U.S. Supreme Court
Arnold v. Ben Kanowsky, Inc., 361 U.S. 388 (1960)
Arnold v. Ben Kanowsky, Inc.
Argued January 11, 1960
Decided February 23, 1960
361 U.S. 388
Petitioner sued respondent under § 16(b) of the Fair Labor Standards Act for payment of overtime wages claimed under § 7. Respondent claimed exemption from the Act's overtime requirements as a "retail or service establishment" under § 13(a)(2), as amended in 1949. Respondent conducts an interior decorating and custom furniture business, but also fabricates on the same premises plastic aircraft parts which it sells in interstate commerce to manufacturers which incorporate them into aircraft or parts thereof which they sell to others. Sales of such plastic parts account for more than 25% of respondent's annual sales, and respondent introduced no evidence to prove that at least 75% of its sales were recognized in the industry as retail.

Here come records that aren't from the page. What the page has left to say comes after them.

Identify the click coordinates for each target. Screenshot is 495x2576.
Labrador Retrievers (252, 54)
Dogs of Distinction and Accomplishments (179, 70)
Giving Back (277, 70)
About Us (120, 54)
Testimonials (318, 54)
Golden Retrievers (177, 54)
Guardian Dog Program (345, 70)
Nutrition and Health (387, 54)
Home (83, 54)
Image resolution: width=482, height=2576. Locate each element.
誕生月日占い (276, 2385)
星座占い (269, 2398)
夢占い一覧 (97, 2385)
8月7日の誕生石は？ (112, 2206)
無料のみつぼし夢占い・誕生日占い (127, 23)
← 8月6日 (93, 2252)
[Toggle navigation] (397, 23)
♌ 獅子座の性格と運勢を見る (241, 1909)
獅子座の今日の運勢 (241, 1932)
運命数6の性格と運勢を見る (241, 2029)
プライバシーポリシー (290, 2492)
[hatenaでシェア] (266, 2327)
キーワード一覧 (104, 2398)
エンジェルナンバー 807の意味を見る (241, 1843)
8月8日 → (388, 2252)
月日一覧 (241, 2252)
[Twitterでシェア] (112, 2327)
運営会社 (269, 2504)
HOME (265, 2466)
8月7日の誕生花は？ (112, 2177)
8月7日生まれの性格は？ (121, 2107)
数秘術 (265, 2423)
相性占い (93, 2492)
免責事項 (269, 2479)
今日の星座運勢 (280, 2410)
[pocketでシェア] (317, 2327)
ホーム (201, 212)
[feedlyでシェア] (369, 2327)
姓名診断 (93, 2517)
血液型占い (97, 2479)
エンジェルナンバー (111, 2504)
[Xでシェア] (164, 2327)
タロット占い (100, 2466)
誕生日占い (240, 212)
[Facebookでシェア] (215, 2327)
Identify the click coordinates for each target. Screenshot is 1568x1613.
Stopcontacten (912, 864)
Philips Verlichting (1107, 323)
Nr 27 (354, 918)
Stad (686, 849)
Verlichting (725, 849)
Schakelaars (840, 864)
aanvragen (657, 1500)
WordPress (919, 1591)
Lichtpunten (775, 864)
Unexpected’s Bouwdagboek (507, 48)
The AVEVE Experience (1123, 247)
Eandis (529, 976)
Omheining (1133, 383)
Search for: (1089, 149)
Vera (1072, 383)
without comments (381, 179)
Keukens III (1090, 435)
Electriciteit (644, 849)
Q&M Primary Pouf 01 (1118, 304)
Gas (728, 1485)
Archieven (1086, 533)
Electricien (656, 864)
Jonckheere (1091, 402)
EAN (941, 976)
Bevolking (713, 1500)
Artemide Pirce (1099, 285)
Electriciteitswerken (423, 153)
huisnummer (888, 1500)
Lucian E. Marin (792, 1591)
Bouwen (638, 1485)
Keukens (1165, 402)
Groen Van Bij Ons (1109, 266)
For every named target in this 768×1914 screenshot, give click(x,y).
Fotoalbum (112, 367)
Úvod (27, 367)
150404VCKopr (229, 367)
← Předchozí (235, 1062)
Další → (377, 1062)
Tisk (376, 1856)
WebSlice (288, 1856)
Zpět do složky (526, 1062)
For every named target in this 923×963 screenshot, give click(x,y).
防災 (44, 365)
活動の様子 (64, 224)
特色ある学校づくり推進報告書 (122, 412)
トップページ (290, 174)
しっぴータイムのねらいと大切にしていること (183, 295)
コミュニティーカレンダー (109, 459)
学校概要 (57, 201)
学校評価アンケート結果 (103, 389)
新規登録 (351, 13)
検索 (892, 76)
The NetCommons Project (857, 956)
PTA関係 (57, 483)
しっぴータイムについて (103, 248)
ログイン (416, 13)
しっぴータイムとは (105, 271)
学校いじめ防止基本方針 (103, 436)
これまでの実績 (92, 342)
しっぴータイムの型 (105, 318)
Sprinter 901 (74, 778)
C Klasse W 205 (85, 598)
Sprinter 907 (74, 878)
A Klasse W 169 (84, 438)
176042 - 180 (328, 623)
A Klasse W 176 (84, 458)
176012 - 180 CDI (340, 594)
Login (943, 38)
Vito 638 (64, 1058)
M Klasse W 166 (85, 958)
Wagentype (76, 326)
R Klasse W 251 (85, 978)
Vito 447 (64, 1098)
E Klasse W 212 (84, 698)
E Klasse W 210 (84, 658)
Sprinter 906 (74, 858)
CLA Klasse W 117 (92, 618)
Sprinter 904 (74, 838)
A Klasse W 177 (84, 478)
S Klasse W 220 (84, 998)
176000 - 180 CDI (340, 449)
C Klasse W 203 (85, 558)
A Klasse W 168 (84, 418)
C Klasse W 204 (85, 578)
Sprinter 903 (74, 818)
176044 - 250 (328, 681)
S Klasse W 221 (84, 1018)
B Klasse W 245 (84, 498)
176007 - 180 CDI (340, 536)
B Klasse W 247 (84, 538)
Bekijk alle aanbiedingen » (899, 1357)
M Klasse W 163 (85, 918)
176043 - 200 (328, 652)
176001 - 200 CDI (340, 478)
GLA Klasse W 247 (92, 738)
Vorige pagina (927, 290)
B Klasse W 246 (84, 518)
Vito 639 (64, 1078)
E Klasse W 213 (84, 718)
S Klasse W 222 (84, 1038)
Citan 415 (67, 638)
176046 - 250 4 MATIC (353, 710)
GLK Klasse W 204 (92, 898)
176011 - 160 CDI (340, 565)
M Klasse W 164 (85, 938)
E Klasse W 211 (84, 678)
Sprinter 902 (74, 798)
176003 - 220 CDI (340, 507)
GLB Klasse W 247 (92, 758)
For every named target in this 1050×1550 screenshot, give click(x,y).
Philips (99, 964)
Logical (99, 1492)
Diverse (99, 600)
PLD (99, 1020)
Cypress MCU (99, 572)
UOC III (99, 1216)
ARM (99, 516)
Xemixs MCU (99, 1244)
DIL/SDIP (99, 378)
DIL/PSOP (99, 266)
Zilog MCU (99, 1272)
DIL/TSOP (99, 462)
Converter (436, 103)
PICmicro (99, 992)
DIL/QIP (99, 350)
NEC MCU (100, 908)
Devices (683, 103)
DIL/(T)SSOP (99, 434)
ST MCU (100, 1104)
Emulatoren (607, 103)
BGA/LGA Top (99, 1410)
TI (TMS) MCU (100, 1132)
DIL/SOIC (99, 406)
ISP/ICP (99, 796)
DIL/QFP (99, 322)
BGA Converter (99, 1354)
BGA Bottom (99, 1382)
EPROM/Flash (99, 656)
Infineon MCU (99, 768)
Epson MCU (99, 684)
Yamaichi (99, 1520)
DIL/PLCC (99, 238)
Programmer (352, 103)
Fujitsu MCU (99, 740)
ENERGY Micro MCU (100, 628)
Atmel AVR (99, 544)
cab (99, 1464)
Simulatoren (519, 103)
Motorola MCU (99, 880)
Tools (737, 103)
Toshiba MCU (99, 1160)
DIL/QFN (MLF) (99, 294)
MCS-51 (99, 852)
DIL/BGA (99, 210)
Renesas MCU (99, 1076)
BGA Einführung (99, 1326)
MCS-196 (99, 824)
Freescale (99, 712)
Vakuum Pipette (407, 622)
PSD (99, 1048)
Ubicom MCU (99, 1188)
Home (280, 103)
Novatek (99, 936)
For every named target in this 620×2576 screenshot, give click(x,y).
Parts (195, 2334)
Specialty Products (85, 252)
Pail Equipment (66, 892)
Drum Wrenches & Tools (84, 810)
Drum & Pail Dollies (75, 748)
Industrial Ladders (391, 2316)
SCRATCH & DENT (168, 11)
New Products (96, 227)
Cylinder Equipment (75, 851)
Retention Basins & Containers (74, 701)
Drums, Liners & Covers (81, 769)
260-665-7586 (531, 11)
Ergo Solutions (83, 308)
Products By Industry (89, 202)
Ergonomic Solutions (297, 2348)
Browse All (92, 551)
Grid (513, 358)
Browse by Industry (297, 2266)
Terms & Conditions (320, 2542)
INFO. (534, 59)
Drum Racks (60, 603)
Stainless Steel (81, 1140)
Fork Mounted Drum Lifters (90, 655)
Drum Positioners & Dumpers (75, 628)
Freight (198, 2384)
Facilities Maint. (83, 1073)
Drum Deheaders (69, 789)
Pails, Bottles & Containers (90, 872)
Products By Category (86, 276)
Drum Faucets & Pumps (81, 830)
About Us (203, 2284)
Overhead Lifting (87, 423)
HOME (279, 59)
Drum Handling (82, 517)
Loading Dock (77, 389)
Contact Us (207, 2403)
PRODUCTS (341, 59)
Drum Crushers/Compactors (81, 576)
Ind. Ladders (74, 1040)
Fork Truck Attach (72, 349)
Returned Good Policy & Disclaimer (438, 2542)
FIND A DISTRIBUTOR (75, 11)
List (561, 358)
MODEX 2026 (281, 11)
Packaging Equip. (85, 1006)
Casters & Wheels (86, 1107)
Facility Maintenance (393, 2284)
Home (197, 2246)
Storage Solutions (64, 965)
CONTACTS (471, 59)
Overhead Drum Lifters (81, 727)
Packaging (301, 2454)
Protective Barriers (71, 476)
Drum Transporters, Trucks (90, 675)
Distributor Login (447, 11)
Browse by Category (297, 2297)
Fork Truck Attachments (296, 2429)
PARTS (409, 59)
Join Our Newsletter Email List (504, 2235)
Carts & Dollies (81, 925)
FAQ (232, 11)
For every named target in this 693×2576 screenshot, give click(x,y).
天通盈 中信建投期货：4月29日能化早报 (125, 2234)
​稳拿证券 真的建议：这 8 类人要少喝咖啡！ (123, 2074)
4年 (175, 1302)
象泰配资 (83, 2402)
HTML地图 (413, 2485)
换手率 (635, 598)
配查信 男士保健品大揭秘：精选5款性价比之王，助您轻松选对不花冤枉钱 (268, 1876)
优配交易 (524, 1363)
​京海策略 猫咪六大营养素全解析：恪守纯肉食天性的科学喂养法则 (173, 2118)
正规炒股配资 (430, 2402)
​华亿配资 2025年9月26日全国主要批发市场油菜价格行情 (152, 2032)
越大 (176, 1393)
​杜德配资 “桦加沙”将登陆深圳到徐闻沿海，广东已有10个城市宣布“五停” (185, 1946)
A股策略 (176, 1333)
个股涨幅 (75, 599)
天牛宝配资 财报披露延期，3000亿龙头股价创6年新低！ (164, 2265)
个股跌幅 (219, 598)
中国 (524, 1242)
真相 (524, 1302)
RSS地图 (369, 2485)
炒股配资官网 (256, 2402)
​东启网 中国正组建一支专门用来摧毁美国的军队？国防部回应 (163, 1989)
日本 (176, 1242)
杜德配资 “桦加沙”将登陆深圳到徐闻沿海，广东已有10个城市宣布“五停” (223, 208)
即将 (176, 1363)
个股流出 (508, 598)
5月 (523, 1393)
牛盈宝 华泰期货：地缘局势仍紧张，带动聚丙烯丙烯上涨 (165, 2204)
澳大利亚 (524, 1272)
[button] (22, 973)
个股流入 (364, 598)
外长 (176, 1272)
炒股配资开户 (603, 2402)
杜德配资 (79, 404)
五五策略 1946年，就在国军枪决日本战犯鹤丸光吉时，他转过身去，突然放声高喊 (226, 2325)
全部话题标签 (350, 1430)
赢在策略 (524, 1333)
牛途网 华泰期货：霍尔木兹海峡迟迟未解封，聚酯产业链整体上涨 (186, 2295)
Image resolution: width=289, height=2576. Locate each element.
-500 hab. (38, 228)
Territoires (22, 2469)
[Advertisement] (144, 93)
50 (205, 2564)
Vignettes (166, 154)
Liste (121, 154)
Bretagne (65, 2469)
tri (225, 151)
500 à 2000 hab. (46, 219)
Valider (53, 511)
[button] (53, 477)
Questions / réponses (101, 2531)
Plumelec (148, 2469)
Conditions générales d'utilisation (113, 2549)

Held: Respondent failed to satisfy the requirements of § 13, and is not entitled to exemption thereunder. Pp. 361 U. S. 389-394.
(a) That respondent's manufacture of plastic parts may be considered a "sideline" from respondent's viewpoint does not remove petitioner from coverage under the Fair Labor Standards Act unless respondent's activities fall within the specific exemptions enumerated in § 13 . P. 361 U. S. 391.
(b) Since respondent, through its fabrication of such plastic parts, is making or processing the goods that it sells, it must comply with the requirements of § 13(a)(4), as well as § 13(a)(2), in order to be exempt. Pp. 392- 361 U. S. 393.
(c) Respondent failed to satisfy the requirements of § 13(a)(2), because sales of plastic parts accounted for more than 25% of its annual sales, and respondent introduced no evidence to prove that 75% of its sales were recognized in the industry as "retail." Pp. 361 U. S. 393-394.
(d) The sale of parts to be incorporated into aircraft that were to be sold by the purchasers of such parts were sales for resale, and, since such sales exceeded 25% of respondent's total sales, respondent failed to meet the requirement of § 13(a)(2) that 75% of its annual sales be "not for resale." P. 361 U. S. 394.